Unlike traditional Zionist Jewish groups, the Bund made no demand for territory. They fought for the full civic equality of Poland's minorities and their right to develop their historical and cultural identity through their own language and institutions. It was a highly politicised multiculturalism that sought acceptance, not tolerance; equality for ordinary people rather than the crowning of "community leaders". The Bund emphasised "peoplehood" not statehood and was deeply suspicious of state power, especially when it claimed to operate on behalf of "the people". Although they supported Lenin's revolution in Russia in 1917 they then argued bitterly against the increasing centralisation of power in the hands of a few self-proclaimed leaders.
In 1938, in the last free municipal elections before the Nazi invasion, the Bund swept the large Jewish vote and looked forward to participating in a governing coalition with the Polish Socialist Party. The general election never happened. Instead the Nazis invaded and exterminated most of Poland's Jews. The Bund was almost destroyed, yet ironically also had the opportunity to present its finest achievements in the ghettoes.
With the establishment of Jewish ghettoes in Warsaw, Lodz and other major Polish cities, in many cases with the tacit support of local mayors and dignitaries, the Bund set about organising a resistance even from within these traumatic circumstances. This culminated in the Warsaw Ghetto uprising where unarmed men, women and children succeeded in fighting back against the Nazis, the town officials and the official Jewish leaders within the ghetto, in a brave yet ultimately doomed attempt to improve their conditions.

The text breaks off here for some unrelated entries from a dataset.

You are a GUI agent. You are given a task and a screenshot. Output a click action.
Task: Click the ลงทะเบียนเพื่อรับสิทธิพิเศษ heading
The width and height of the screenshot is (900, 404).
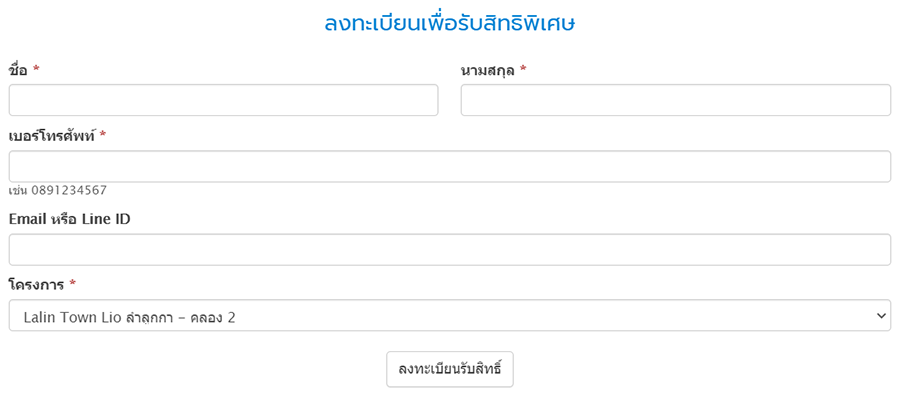click(x=449, y=23)
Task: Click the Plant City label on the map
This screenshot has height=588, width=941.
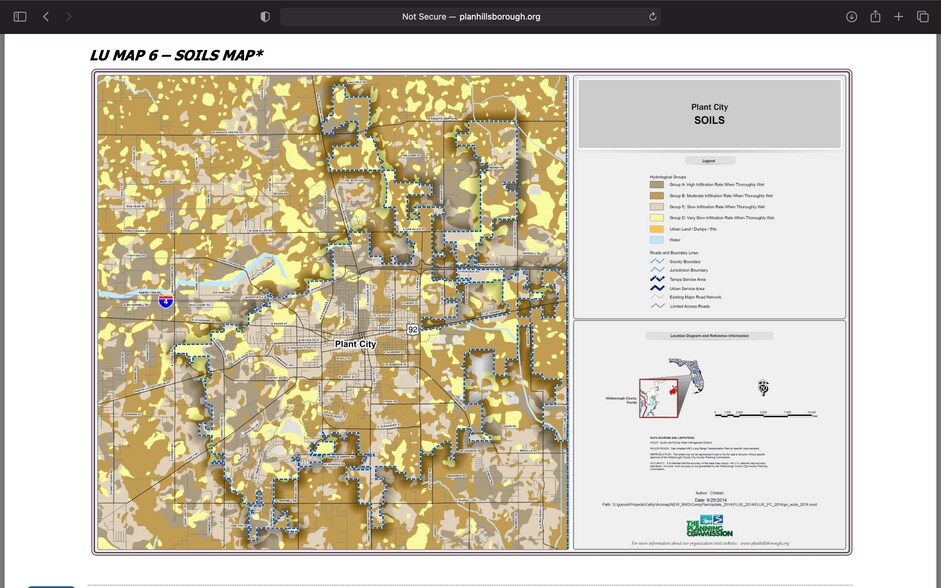Action: [355, 344]
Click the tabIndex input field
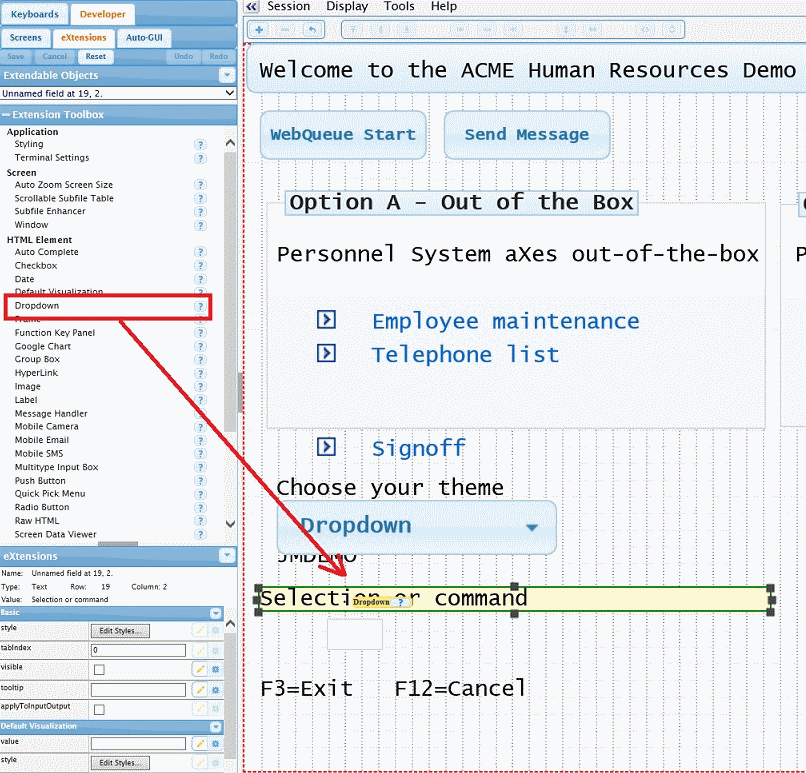 [137, 650]
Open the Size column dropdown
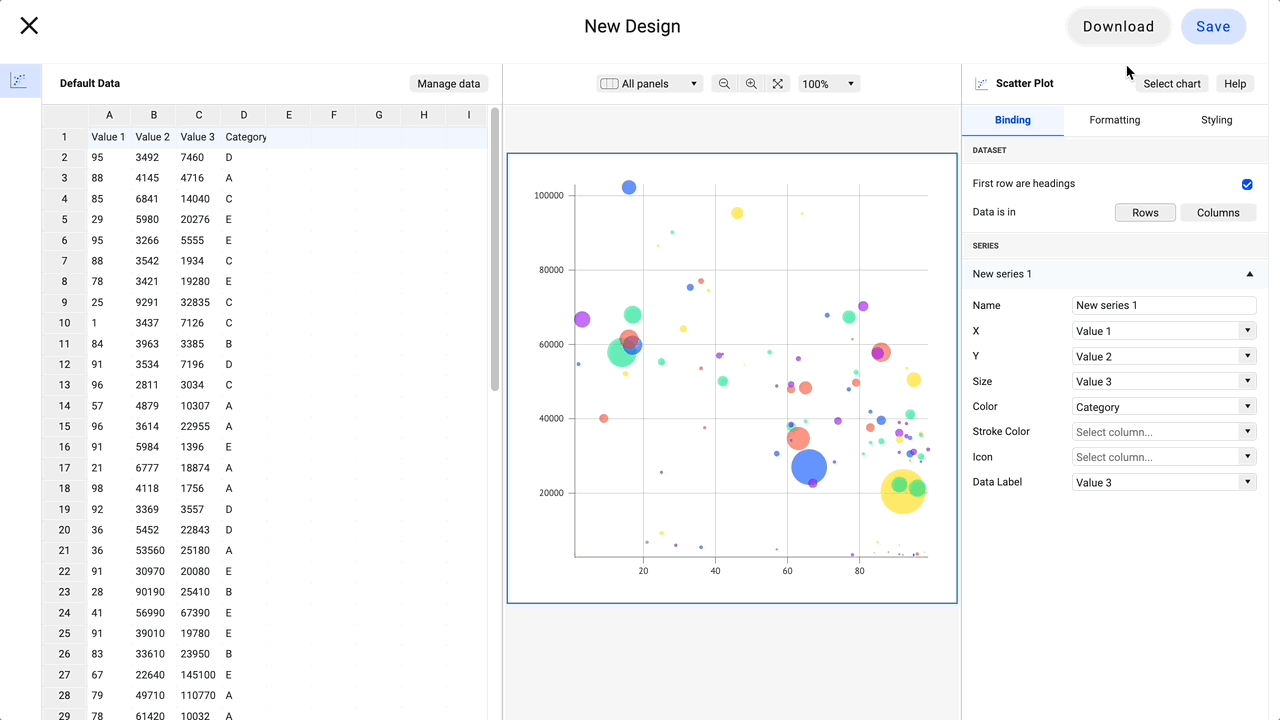1280x720 pixels. (x=1163, y=381)
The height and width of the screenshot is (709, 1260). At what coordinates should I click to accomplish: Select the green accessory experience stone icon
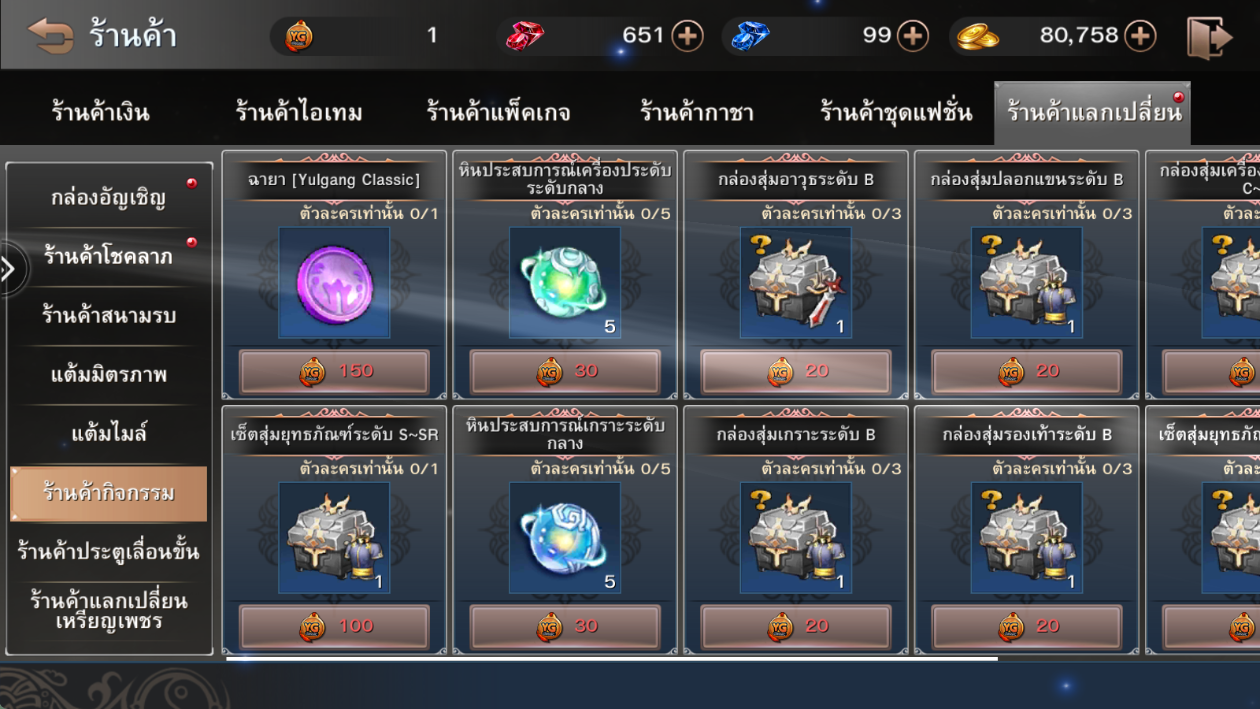pos(565,283)
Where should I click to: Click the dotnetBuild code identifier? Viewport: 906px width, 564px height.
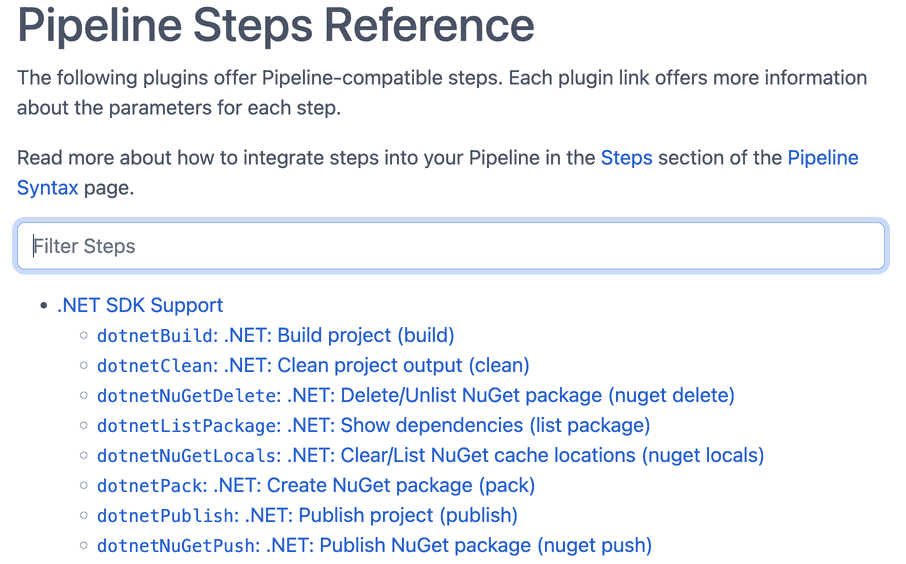click(156, 336)
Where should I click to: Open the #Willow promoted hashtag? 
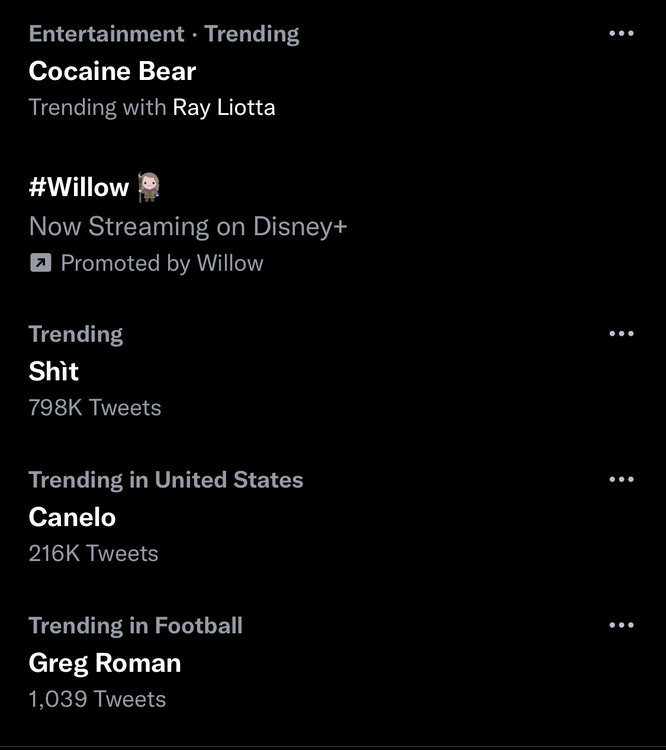[79, 187]
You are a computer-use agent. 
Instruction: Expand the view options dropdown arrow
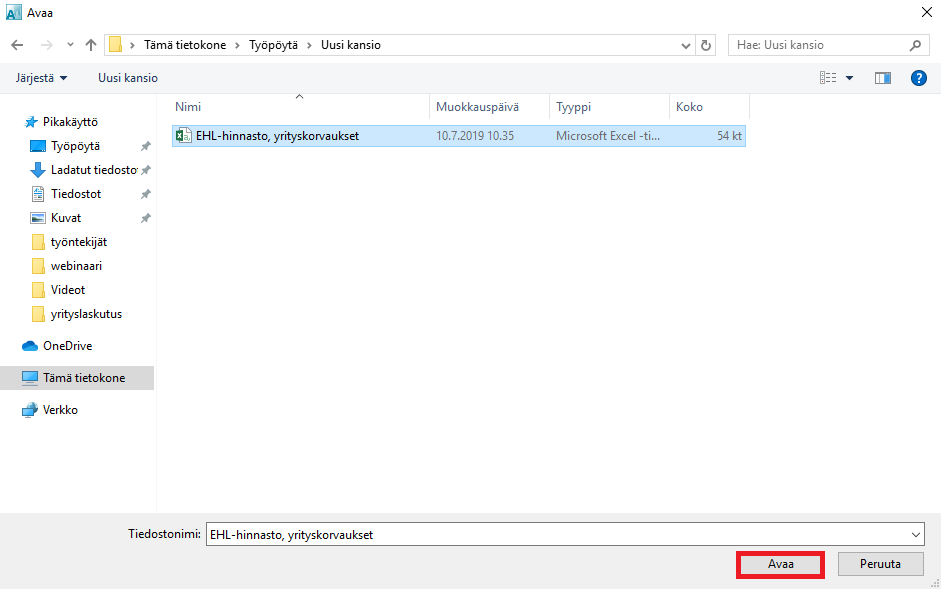[849, 78]
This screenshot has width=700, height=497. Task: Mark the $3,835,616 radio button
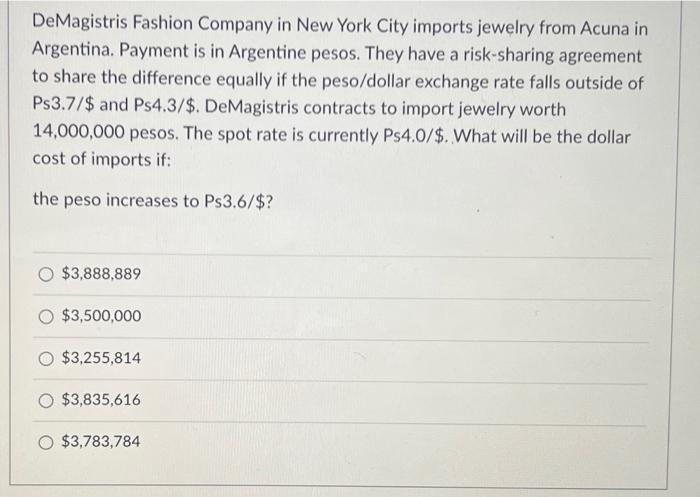pos(46,400)
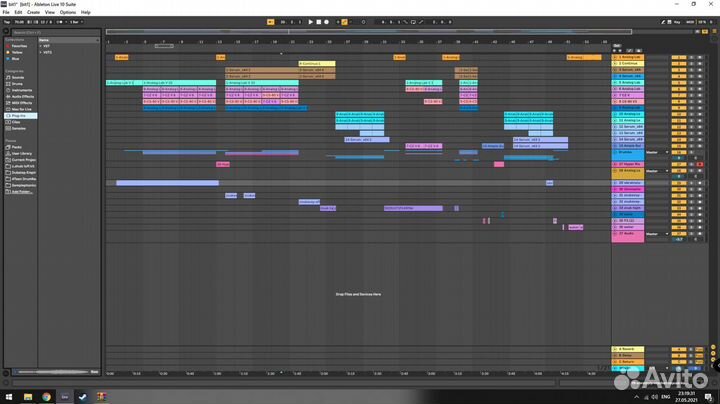Click the Play button in transport bar
Screen dimensions: 720x404
[x=311, y=21]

Bundists abroad tried to organise resistance and to alert the world about what was happening in Nazi-occupied countries in Europe, but the world seemed not to care. In 1943 the Bund's representative in the Polish Parliament in Exile in London, Szmul Zygielbojm, killed himself in protest at the world's indifference to the slaughter of Poland's Jews. In his suicide note he laid the blame not at the German, but at the British government, for consistently ignoring his appeals to halt the atrocities which reports now said were occurring in places like Auschwitz and Dachau.
Despite its tragic story, the history of the Polish Bund shows that people can fight back against even the most extreme odds, and no matter how fierce the dictator or how vicious the army, ordinary people always have an opportunity to resist and to change the world they live in.